## What the task asks
Quote the entries word for word, starting with the line that contains "You are a GUI" and continuing through the last line of the entries, both ends included. Leave out the pictures.

* Begin Data shown *

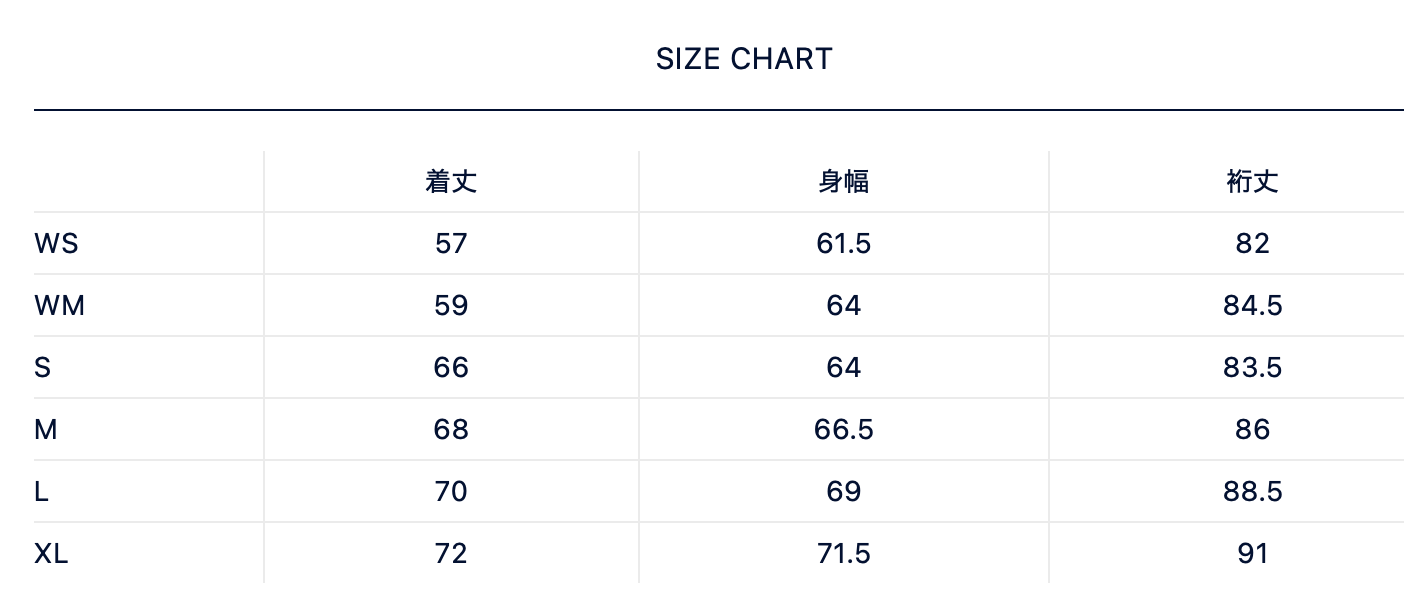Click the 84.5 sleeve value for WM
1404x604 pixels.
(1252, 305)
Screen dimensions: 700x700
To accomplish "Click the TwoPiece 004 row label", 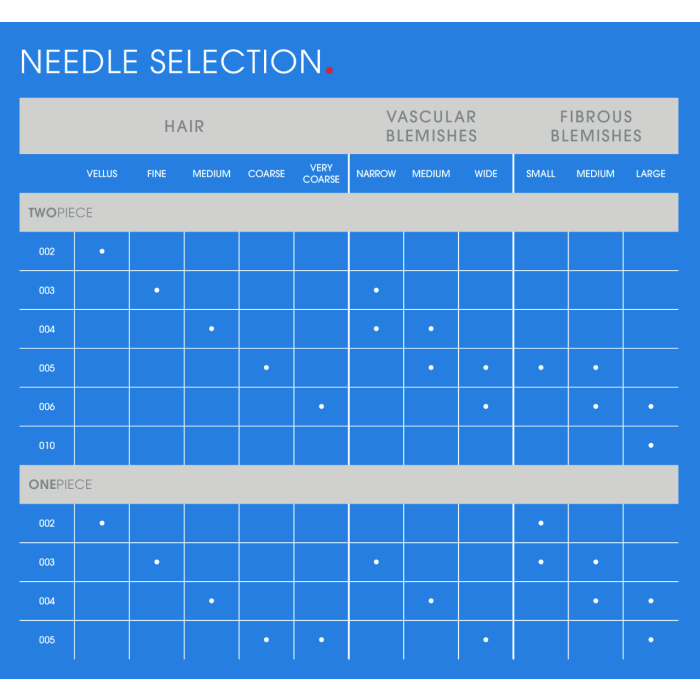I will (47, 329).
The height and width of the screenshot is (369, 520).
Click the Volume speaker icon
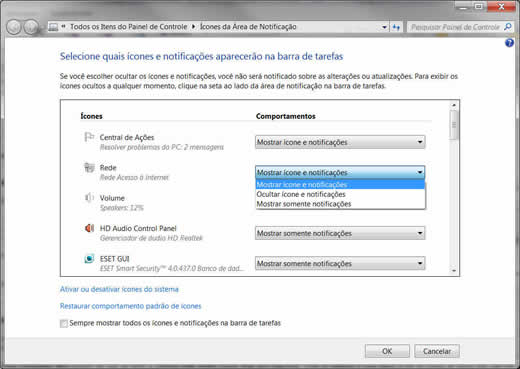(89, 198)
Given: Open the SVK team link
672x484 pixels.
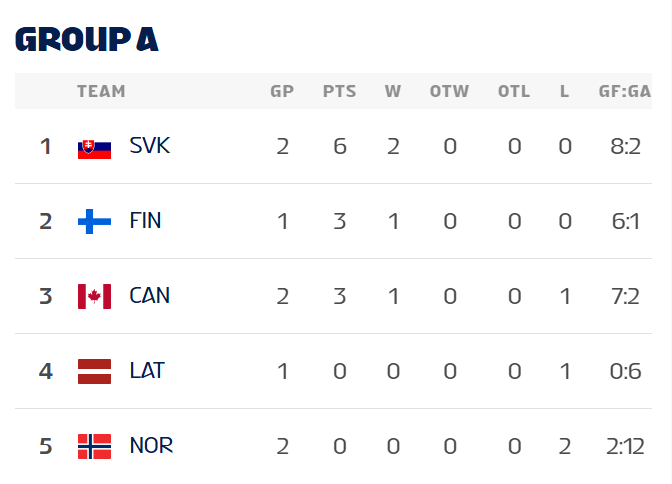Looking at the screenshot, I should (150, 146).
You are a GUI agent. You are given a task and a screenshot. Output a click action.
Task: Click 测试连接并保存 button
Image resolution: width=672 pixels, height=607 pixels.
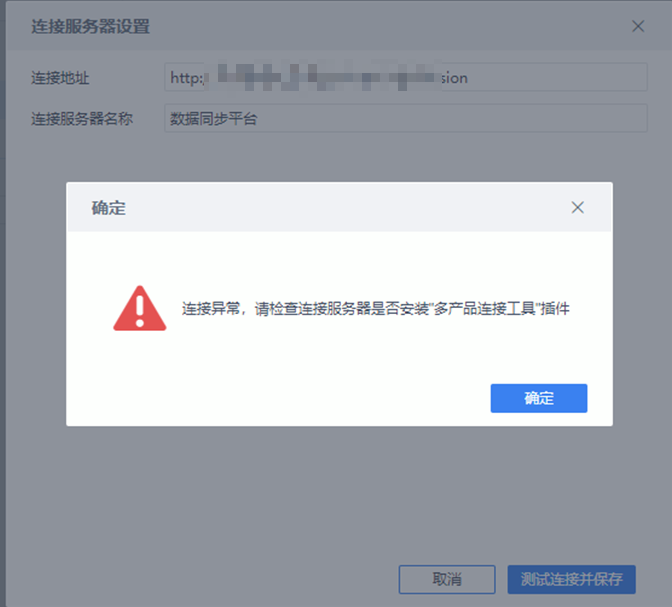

* End Data shown *

## Expected output
You are a GUI agent. You are given a task and a screenshot. Output a click action.
Task: Click 测试连接并保存 button
Image resolution: width=672 pixels, height=607 pixels.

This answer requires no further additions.